Prison-diversion program criticized
The 43-year-old career criminal broke into three Obetz businesses — a market and two pizza parlors — by smashing windows or door glass with rocks and concrete blocks over a four-day period last summer.
A Franklin County Common Pleas judge sent him to prison for two years, a decision that was upheld last week by the county court of appeals.
But under a program in which Franklin County will be required to participate beginning next July, the state will penalize the county for sending such an offender to prison.
The Targeted Community Alternatives to Prison program, approved by legislators in June as part of the state budget, seeks to reduce the prison population by diverting nonviolent, lowlevel felons to probation, local jails or communitybased programs.
In return, the counties will receive grants from the state Department of Rehabilitation and Correction to offset the cost of supervising, treating or jailing those offenders in their communities.
The program, advocated by prisons Director Gary Mohr and Gov. John Kasich, has received opposition from judges and prosecutors across the state since it was proposed.
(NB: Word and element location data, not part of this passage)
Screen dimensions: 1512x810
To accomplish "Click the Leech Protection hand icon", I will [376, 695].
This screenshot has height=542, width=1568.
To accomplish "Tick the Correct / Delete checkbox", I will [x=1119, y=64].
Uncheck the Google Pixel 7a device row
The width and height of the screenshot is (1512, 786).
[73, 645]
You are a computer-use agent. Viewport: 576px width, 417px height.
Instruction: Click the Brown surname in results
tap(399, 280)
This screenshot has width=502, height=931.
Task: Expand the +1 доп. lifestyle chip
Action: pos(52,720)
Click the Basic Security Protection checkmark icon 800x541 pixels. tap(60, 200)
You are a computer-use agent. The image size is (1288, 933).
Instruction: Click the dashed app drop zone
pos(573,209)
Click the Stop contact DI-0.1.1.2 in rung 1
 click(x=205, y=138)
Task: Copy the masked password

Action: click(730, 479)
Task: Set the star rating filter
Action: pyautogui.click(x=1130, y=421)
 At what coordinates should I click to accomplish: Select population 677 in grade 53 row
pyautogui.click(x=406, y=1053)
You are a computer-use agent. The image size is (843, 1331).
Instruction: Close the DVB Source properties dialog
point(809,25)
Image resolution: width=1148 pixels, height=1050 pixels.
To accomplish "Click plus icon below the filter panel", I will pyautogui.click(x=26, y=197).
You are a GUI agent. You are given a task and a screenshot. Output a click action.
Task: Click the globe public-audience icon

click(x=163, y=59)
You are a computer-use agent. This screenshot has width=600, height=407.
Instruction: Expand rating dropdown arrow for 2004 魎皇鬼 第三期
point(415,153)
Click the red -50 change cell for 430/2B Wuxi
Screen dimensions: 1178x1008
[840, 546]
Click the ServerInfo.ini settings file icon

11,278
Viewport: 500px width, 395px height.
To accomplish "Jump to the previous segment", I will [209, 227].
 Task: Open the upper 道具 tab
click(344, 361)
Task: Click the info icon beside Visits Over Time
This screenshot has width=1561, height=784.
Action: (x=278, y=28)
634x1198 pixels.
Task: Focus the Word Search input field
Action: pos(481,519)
Most judges don’t like it because “it infringes on our discretion by telling us there are certain felons we can’t send to prison,” said Judge Stephen L. McIntosh, the administrative judge for Franklin County Common Pleas Court.
Some counties have decided that the grant money being offered by the state won’t be enough to cover the costs of keeping offenders in the community who otherwise would have gone to prison.
Others have offered a harsh assessment of a program that gives grants to judges in exchange for keeping certain offenders out of prison.
“Essentially what judges are being offered is a bribe,” Stark County Common Pleas Judge Kristin Farmer said in August when she and her colleagues on the bench encouraged their county commissioners not to participate in the program this year, the Canton Repository newspaper reported.
Franklin and Stark are among the state’s 10 largest counties, all of which are mandated under the law to participate in the program beginning July 1, 2018.
Franklin County’s Common Pleas judges will meet Tuesday to decide whether to participate in the program before the mandate kicks in, McIntosh said.
Last week, Cuyahoga County joined Stark in deciding not to implement the program until next summer.
“The state’s offer of resources is completely inadequate to the demands that it will put on our local jails and our systems,” Armond Budish, the Cuyahoga County executive, said in a news release.
The state’s three largest counties — Cuyahoga, Franklin and Hamilton — are each designated to receive $4.5 million for the 2018 and 2019 fiscal years for the program. The two-year funding can be as little as $150,000 for the smallest counties.
Under the program, offenders convicted of fifthdegree felonies, the lowest felony level, are not to be sentenced to prison unless they’ve committed a violent offense, a sex crime or a drug-trafficking offense. The state correction department estimated that 4,000 such offenders were sent to prison last year.
If a participating county sends someone to prison in violation of the criteria, their grant money will be docked $72 a day for each day the offender is held in a state facility.
Clinton County Common Pleas Judge John W. “Tim” Rudduck has been participating since October in a pilot program to test the concept and is a vocal supporter of its benefits.
“I’m looking at it from the perspective of a single judge in a semi-rural county with limited resources,” he said. “The money we have received has been instrumental in developing resources (to support alternatives to prison) that we never had before.”
Before the program was implemented, some offenders were going to prison simply because Clinton County didn’t have the resources to treat or supervise them in the community, he said.
The program is voluntary for 78 counties. So far, 48 counties have agreed to implement the program. Of the six counties surrounding Franklin, three (Licking, Pickaway and Union) are participating and three (Delaware, Fairfield and Madison) are not.
A system in which some Ohio counties follow the program and other don’t is “patently unconstitutional,” said Franklin County Prosecutor Ron O’Brien.
The Ohio Constitution, he said, requires “uniform operation” of all laws. That concept is violated when a defendant receives a prison sentence in one county for an offense for which he would be prohibited from receiving prison in another.
Those “equal protection” concerns are almost certain to lead to legal challenges for the program, said Paul Pfeifer, executive director of the Ohio Judicial Conference.
“I’d fully expect a test case to be filed on that issue,” said Pfeifer, a former state Supreme Court justice and state senator.
His organization, which represents all judges in Ohio, has expressed concerns about the program, but wants to work with judges to make its implementation as smooth as possible now that it’s the law, he said.
“It’s too early to get into excessive handwringing over this until we see how this shakes out.”